Mary Kay Andrews writes what I call "smart beach reads" - they're not trying to change your life, but they're not insulting your intelligence either. This one follows Conley Hawkins, a big-city journalist whose fancy DC job falls through, forcing her back to her family's small-town Florida newspaper. Cue the awkward sister dynamics, the ex-boyfriend who's still annoyingly handsome, and oh yeah - she witnesses a congressman's death that turns out to be way shadier than it looks.
The Voice That Carried Me Through Carpool
Kathleen McInerney is doing the Lord's work here. Her narration has this warm, slightly Southern quality that just fits - like sweet tea on a porch, if that makes sense. She doesn't overdo the accent (thank goodness, because nothing pulls me out of a story faster than cartoonish Southern), but it's there, grounding everything in that Florida panhandle setting.
What really impressed me was how she handled the massive cast of characters. Small-town novels always have approximately 47 people you need to keep track of, and McInerney gives each one a distinct enough voice that I never got confused. Even when I'd been away from the book for a day because someone decided to finger-paint the bathroom (Lucas, obviously), I could jump back in and immediately know who was talking.
The pacing is excellent too. McInerney knows when to speed through the lighter gossip column moments and when to slow down for the mystery beats. It's the kind of narration that makes 16 hours feel more like 10.

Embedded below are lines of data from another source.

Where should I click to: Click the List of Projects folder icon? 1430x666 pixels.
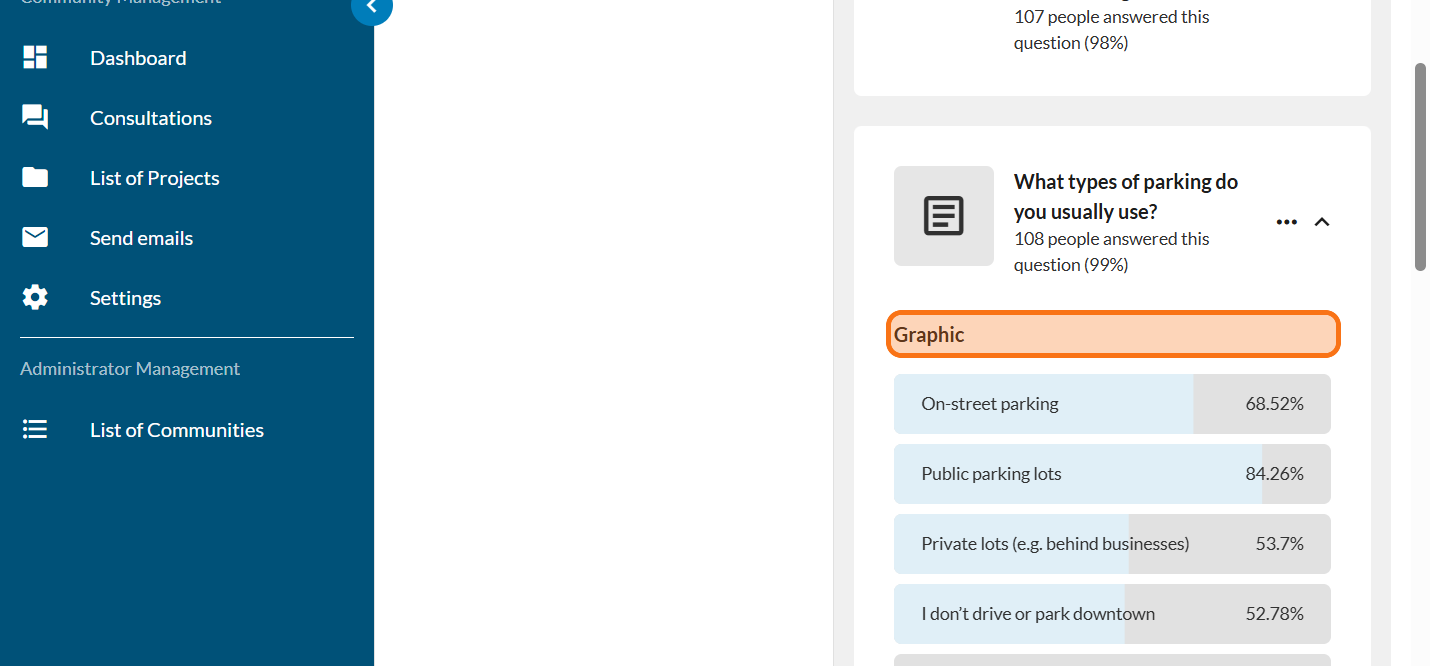(x=35, y=178)
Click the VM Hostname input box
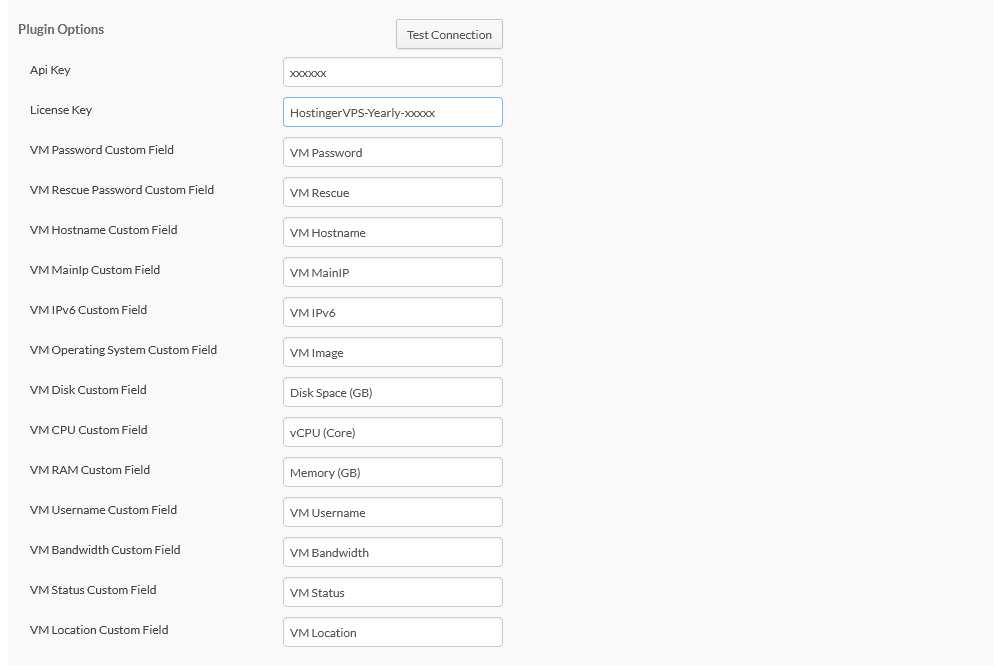This screenshot has width=994, height=666. point(392,231)
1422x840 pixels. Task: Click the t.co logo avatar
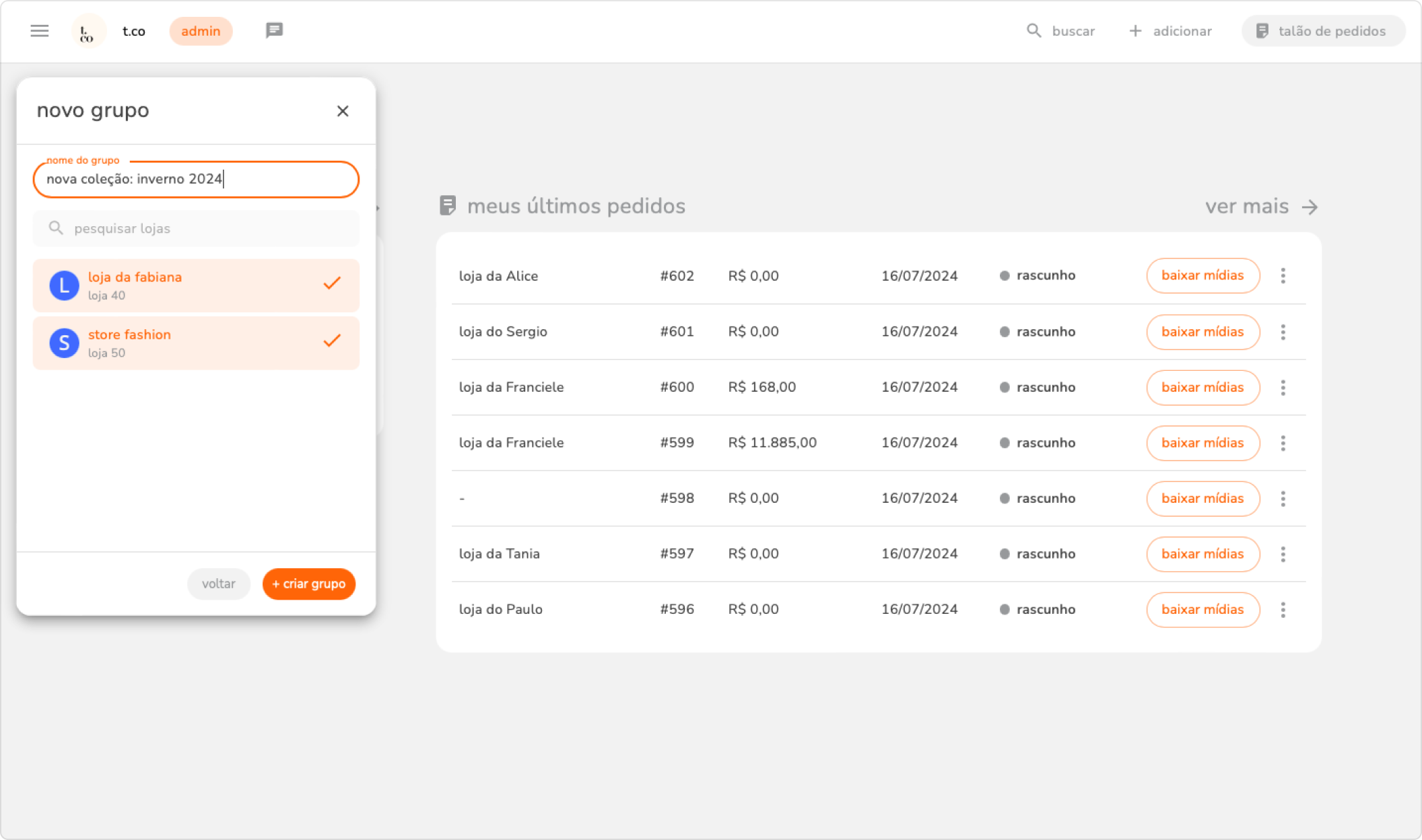tap(88, 32)
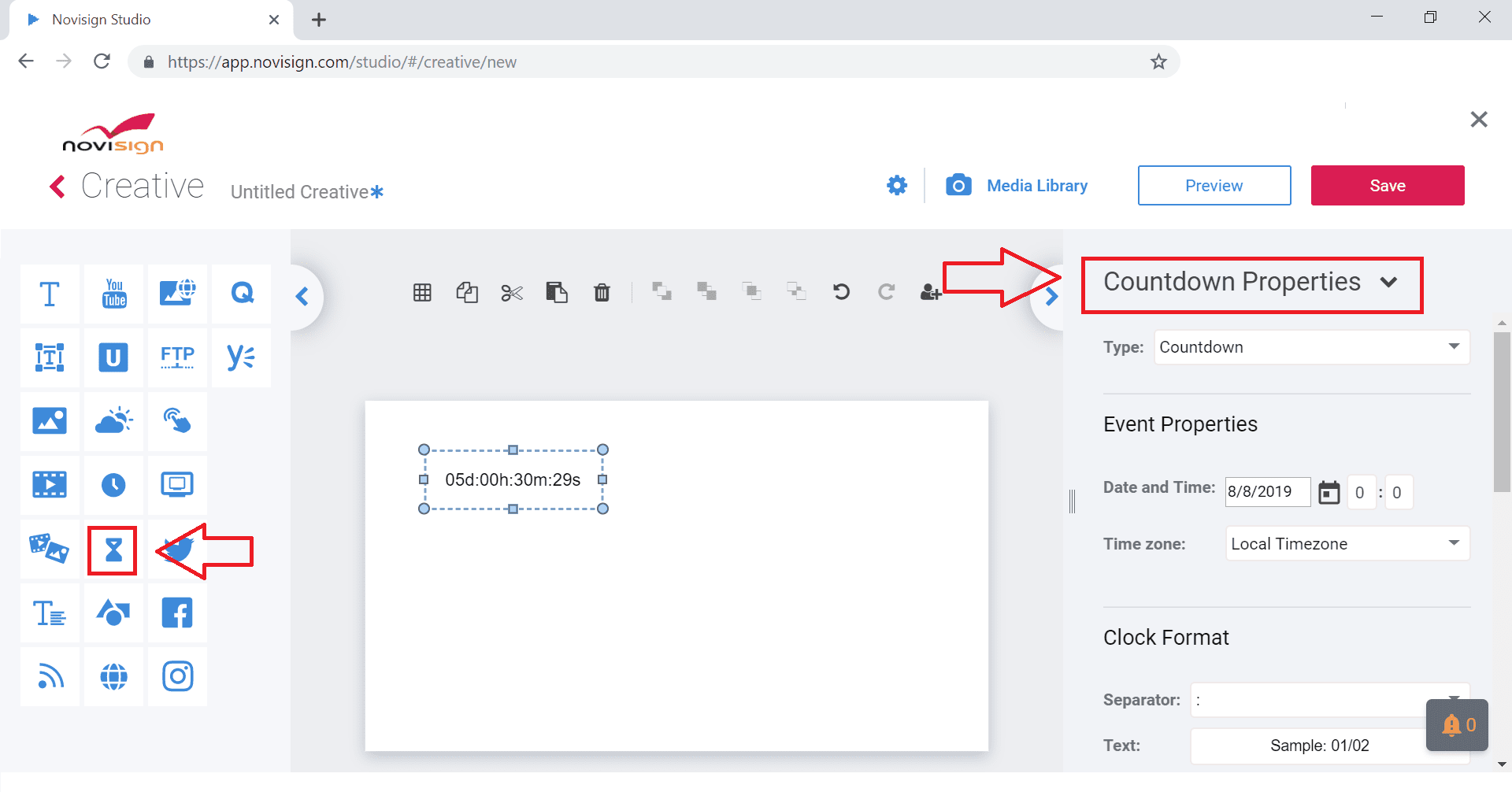This screenshot has width=1512, height=792.
Task: Click the Preview button
Action: (x=1214, y=186)
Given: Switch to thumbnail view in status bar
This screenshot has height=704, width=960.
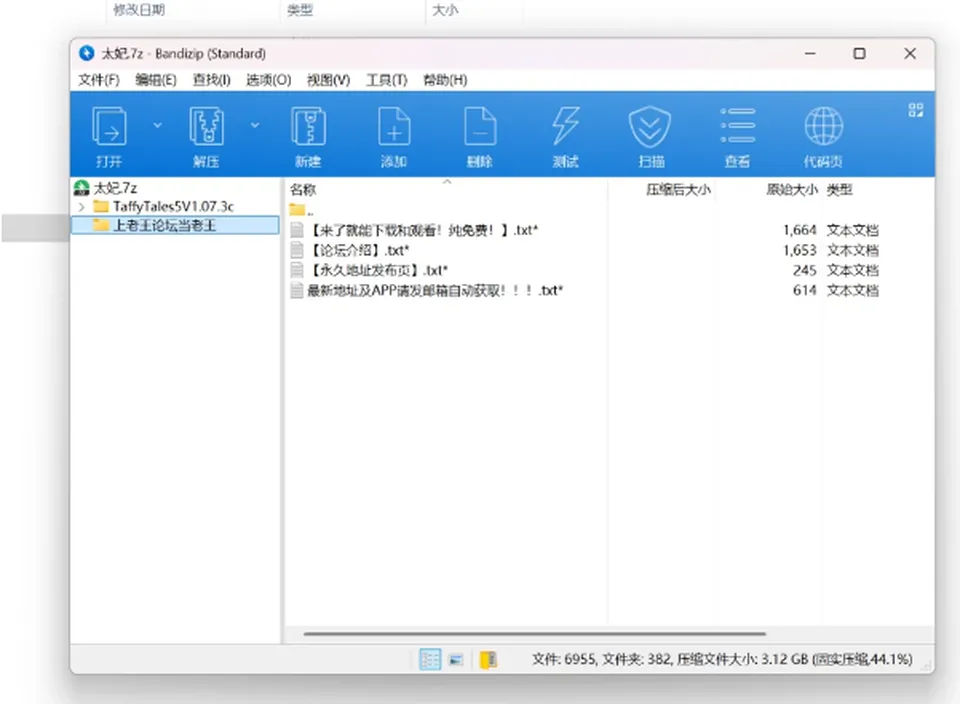Looking at the screenshot, I should coord(456,659).
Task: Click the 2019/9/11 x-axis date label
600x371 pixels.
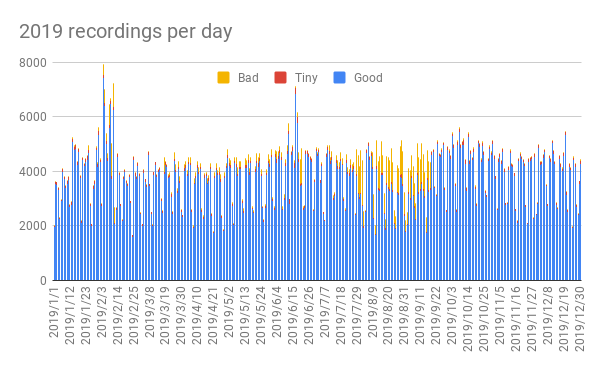Action: (420, 315)
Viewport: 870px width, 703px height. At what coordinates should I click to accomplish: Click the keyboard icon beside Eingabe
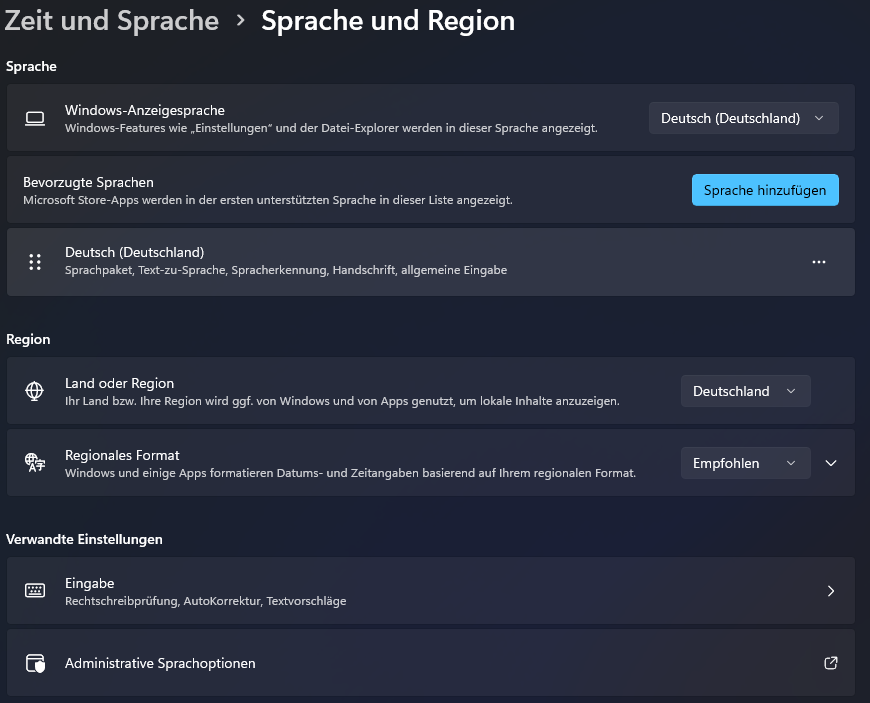click(35, 591)
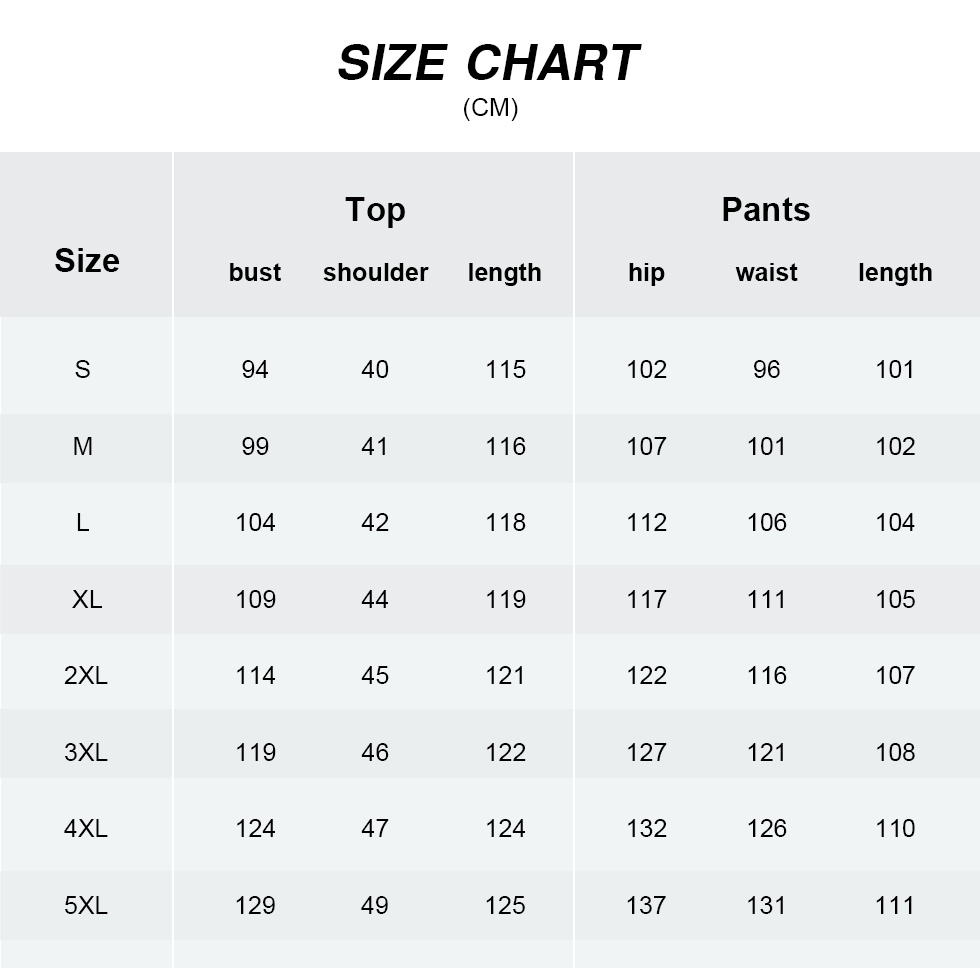Screen dimensions: 980x968
Task: Click the Size column header
Action: pyautogui.click(x=87, y=261)
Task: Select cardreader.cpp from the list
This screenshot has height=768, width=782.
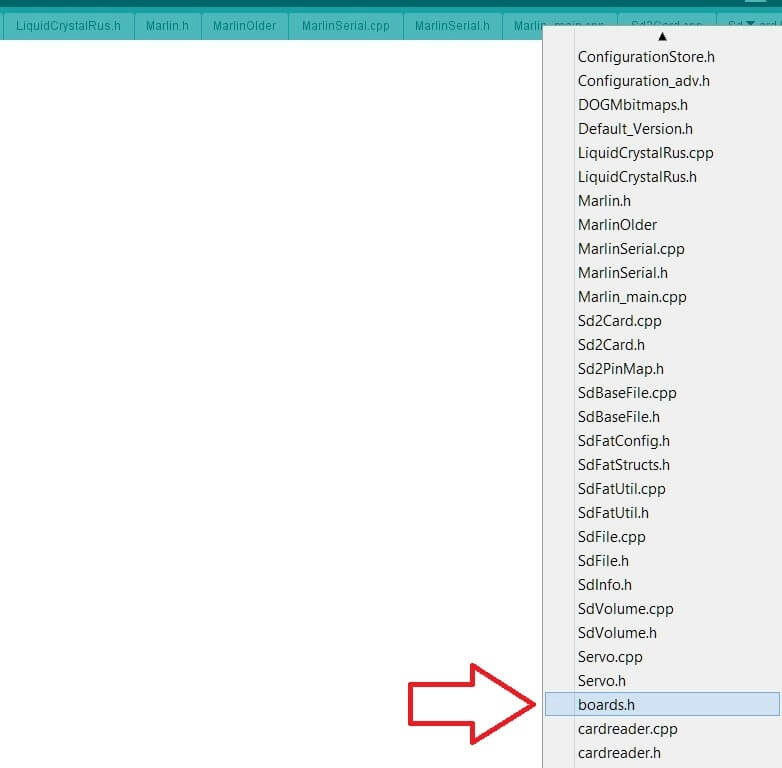Action: [x=627, y=729]
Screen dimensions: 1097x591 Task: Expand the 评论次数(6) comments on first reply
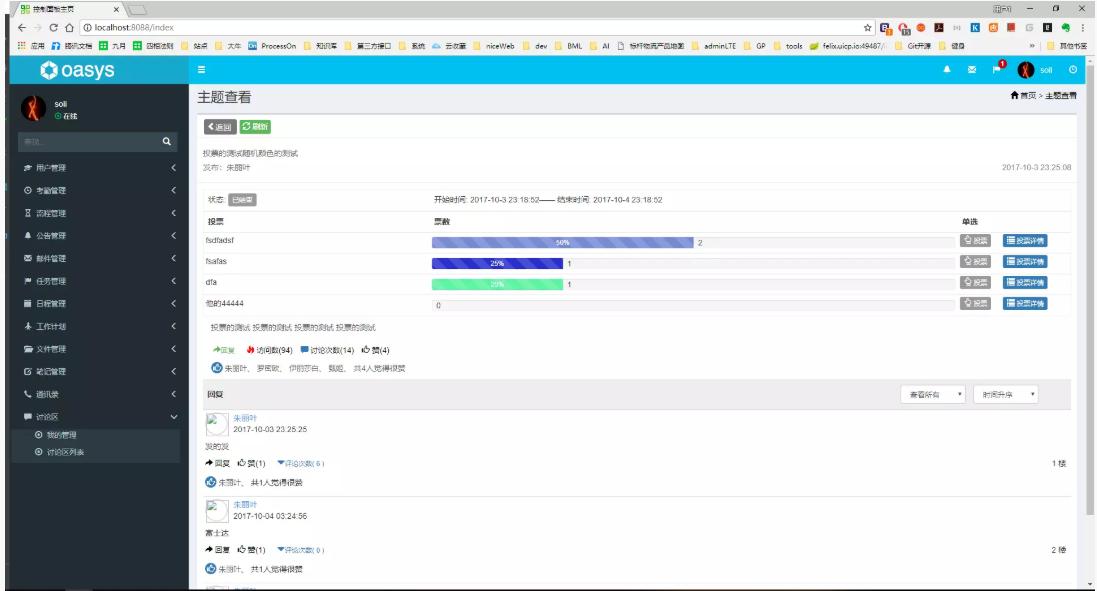coord(300,464)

When the Beach Read Gets Unexpectedly Twisty
Here's what surprised me - this isn't just fluffy summer romance. There's an actual mystery here with real stakes. The dead congressman has secrets, there are powerful people who want those secrets buried, and Conley's journalistic instincts keep putting her in genuinely tense situations.
I found myself speeding up my Target runs just to get back to the car and find out what happened next. (Don't worry, I still got the goldfish crackers. Priorities.)
The romance subplot is there - slow burn with a new guy, complicated history with the old one - but it doesn't take over. It's more like seasoning than the main course. Which I appreciated because sometimes you want the mystery solved more than you want the kiss, you know?
Now, fair warning: Conley can be a bit... pushy. She's got that journalist tenacity that sometimes reads as "girl, maybe take a breath." I didn't mind it - honestly, it felt realistic for someone in her profession - but I've seen other readers mention it bothered them. Your mileage may vary.
Perfect For Your Next Escape (Even If It's Just the Garage)
The Florida beach setting is so vivid I could practically feel the humidity. Andrews clearly knows this world - the small-town dynamics, the old money families, the way everyone's business is everyone else's business. It made me want to plan a beach vacation. (Ha. With three kids. Maybe in 2035.)
The sister relationship between Conley and Grayson is complicated in a way that felt real to me. They love each other but also drive each other crazy. There's history there, resentment, but also this underlying loyalty that kept me invested. As someone currently refereeing daily battles between Emma and Lucas, I appreciated the nuance.
One small annoyance: there are ads at the end promoting other Mary Kay Andrews books. Not a huge deal - I just stopped the audiobook before they started - but worth mentioning if that kind of thing bugs you.
Would I Recommend It?
Absolutely. This is exactly what I want from a summer audiobook - engaging enough to keep me listening, not so complex I lose the plot during a toddler meltdown, with a satisfying ending that didn't make me ugly-cry at school pickup.
It's not groundbreaking literature. But sometimes you don't need groundbreaking. Sometimes you need a well-crafted story with a charming narrator that makes your car time feel like a mini vacation. It Starts with Us gave me that same feelingβtotally absorbing without requiring my full brain capacity. Hello, Summer delivered exactly that.
My book club would love this. If I ever have time for book club again.